He launched a company that bore his name, yet he only remained at the helm for a decade before he retired. But John Charlton’s eponymous company went on to design some of the most spectacular jewels of the Art Deco era.

Company Origins

John W. Charlton was an experienced jeweler when he decided to open his store on Fifth Avenue in New York City in 1909. Originally named J.W. Charlton, he changed the name of the company to Charlton & Company when Robert Chapin, his business partner, joined the firm.


The store moved to 634 Fifth Avenue, and the partners began to establish a reputation for fashionable, high-quality jewelry that reflected the tastes of the times. After just a decade of running his own business, however, John Charlton retired for health reasons in 1919, passing away in 1922 at the age of 55.

Grant Peacock, who had been part of Charlton & Company since 1916 when he graduated from Princeton, bought shares in Charlton’s business, along with his partner, James Todd. 

The Roaring Twenties were just around the corner, and the Art Deco movement was gaining traction. The firm was perfectly positioned to make its fortune. 

The French Connection

One of the company’s most valuable assets was French jewelry designer Maurice Duvalet. At a time when Americans were going crazy for European jewelry trends, particularly those that originated in Paris, Duvalet was in a unique position to travel to the country of his birth and keep Charlton on the cutting edge of current styles. Each time he returned to New York, he would adapt the latest Parisian styles for Charlton’s American clientele, creating breathtaking pieces. 

While Duvalet focused primarily on diamonds, producing wide bracelets, long pendants, and jabot pins, he was also renowned for his colorful gemstone rings. All incorporated the themes that defined the Art Deco era. His designs are characterized by his use of high-quality gemstones, distinctive motifs, and meticulous attention to detail.

Other Contributors

Duvalet shared some of the spotlight with designs imported from many of the most excellent French jewelry workshops of that time. These included Verger Frères. Charlton sold many of Frères’ jeweled timepieces, including a stunning Chinoiserie clock that featured a mother-of-pearl and lacquer dial and a very intimidating dragon.

A Future King Becomes a Patron

In 1924, Charlton was visited by Edward, Prince of Wales, who brought prestige to the house when he bought a two-tone gold cigarette case during a trip to New York. The case showcased stripes of yellow and rose gold. The distinctive style became so popular, it started a rage for engine-turned detailing. The fascinating new objet d’art was nicknamed the Prince of Wales Cigarette Case. The design was soon being replicated in vanity cases, lighters, match cases, and other accessories.


Charlton continued to grow throughout the 1920s, expanding and opening branches in Palm Beach, Florida, as well as on the Rue de La Paix in Paris.  


Sadly, like many retailers of that age, the Stock Market Crash of 1929 and the subsequent Great Depression decimated the once-great jeweler.
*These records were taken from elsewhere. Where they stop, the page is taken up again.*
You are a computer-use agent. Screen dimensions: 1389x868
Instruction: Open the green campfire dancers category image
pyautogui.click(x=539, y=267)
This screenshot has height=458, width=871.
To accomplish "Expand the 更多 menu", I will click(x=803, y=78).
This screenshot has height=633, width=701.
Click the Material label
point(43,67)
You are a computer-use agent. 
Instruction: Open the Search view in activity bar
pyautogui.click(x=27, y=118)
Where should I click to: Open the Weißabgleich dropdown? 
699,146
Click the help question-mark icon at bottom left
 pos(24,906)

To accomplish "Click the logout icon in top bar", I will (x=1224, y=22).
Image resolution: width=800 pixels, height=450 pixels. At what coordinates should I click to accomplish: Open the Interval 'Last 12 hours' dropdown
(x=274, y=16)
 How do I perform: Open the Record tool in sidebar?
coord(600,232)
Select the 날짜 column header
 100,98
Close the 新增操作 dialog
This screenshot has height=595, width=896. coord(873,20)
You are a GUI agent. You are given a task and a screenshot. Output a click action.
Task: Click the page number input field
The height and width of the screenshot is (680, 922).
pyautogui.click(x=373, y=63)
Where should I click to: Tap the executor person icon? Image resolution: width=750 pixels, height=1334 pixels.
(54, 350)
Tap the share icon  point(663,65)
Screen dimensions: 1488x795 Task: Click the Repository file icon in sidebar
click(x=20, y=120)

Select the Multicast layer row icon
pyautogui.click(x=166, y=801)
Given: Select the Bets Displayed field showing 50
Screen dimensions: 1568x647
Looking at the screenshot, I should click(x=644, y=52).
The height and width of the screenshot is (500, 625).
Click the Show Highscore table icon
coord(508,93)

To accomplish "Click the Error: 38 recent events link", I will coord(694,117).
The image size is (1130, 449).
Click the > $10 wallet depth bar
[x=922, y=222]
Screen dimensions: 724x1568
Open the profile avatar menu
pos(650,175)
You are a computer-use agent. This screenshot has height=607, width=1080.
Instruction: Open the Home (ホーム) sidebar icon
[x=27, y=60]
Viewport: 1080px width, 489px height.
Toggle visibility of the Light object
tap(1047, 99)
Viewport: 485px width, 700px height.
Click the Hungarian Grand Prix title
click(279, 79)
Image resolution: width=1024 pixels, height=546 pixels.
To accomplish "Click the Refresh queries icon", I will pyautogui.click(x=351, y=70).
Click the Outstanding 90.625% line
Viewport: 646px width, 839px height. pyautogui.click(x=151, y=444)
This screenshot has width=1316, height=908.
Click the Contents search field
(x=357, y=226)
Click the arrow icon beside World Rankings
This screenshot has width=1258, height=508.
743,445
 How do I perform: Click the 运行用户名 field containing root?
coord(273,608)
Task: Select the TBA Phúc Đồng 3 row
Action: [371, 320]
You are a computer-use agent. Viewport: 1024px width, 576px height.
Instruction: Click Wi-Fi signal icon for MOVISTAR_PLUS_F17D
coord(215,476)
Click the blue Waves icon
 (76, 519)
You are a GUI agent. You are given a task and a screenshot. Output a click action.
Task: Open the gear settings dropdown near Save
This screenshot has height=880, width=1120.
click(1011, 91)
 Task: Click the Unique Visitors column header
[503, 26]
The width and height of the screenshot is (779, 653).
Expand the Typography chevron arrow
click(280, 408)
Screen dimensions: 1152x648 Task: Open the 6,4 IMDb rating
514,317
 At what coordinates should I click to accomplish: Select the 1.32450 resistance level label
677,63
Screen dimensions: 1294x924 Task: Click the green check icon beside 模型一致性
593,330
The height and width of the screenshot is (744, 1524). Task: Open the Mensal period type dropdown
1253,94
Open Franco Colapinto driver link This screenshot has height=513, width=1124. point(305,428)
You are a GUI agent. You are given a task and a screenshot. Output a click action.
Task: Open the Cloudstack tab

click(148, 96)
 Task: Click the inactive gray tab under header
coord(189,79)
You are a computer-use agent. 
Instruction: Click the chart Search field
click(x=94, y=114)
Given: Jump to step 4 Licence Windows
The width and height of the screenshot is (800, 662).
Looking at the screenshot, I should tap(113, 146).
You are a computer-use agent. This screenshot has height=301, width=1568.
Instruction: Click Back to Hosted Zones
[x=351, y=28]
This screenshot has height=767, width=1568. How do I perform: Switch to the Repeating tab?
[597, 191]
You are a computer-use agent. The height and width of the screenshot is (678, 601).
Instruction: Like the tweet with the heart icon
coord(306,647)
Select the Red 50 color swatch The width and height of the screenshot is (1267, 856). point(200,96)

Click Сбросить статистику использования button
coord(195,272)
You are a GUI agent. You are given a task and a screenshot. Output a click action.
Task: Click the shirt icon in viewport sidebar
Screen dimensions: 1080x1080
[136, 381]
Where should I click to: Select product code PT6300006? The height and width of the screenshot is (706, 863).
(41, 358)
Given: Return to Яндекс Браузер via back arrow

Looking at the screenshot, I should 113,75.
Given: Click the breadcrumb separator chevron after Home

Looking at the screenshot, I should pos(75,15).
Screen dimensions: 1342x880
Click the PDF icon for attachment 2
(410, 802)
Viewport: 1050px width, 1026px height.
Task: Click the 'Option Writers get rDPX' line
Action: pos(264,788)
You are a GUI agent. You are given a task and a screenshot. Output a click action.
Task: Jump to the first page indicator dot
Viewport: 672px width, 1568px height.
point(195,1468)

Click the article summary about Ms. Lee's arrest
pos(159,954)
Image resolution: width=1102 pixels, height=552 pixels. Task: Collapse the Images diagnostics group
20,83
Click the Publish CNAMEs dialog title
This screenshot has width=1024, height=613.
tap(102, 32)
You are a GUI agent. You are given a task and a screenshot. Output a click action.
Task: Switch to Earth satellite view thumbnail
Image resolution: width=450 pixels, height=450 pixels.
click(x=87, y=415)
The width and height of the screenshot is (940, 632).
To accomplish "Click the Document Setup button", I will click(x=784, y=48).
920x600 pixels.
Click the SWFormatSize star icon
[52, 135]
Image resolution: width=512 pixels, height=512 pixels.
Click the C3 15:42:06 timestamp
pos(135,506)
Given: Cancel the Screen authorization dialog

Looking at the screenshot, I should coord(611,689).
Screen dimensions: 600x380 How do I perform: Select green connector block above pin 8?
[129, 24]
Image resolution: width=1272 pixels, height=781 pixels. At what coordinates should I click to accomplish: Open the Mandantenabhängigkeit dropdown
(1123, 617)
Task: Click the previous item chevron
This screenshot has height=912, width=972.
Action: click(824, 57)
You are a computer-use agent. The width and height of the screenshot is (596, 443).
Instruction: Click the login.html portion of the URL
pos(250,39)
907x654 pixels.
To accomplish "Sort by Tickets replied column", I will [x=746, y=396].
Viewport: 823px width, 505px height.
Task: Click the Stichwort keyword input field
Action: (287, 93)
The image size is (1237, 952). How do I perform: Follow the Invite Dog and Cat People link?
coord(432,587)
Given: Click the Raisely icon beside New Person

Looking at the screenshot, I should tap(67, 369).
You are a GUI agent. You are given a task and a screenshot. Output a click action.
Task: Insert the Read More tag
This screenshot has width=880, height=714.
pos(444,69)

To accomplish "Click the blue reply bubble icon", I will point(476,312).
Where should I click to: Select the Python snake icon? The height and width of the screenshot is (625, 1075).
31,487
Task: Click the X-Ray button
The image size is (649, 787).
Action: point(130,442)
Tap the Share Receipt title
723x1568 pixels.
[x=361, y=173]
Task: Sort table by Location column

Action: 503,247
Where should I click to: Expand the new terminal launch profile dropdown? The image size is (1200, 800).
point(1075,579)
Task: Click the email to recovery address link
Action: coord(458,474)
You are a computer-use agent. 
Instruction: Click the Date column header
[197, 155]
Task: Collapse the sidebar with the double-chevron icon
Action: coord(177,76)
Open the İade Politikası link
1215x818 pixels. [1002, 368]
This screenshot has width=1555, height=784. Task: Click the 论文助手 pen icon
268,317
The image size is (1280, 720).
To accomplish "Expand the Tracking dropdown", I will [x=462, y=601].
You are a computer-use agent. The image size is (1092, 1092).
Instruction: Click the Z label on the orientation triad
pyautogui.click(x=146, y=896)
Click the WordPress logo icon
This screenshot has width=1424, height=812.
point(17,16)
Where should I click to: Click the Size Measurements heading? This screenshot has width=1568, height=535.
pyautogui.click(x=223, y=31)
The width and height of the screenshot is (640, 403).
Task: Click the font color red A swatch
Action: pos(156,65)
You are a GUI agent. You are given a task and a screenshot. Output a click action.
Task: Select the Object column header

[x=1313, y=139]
Charlton was forced to close its branches and workshop and release Duvalet, who found new success at Van Cleef & Arpels. 

Upon the death of James Todd in 1943, Robert Chapin, the original Charlton partner, retired. Peacock took over ownership of the firm, including its archives, and renamed the business Grant A. Peacock. 

Jewels from Charlton & Company turn up from time to time at prestigious auction houses, commanding impressive prices. Clearly, the appeal of these Art Deco treasures is timeless. The artful designs and high-quality metals and gemstones employed in the making of Charlton jewelry ensure they will be treasured for decades to come.


“Fruit Salad” or “Tutti Frutti” jewelry was a popular style that took hold during the Art Deco era. It employed bunches of colorful gemstones and diamonds in stunning arrangements. An example that Charlton & Company produced was in the form of a bracelet and featured emeralds, rubies, and diamonds in a celebration of spring. Vines, leaves, flowers, and berries were depicted using the diamonds and color gems in an openwork design. 

An Edwardian ribbon-like necklace was fashioned in platinum with openwork links, decorated with over 600 old European-cut, rose-cut and old mine-cut diamonds.

A pair of dress clips designed in a geometric pattern featured sapphires and diamonds. The look was completed with seven pearls for each clip. The pair of clips were meant to be positioned at angles on a lower neckline.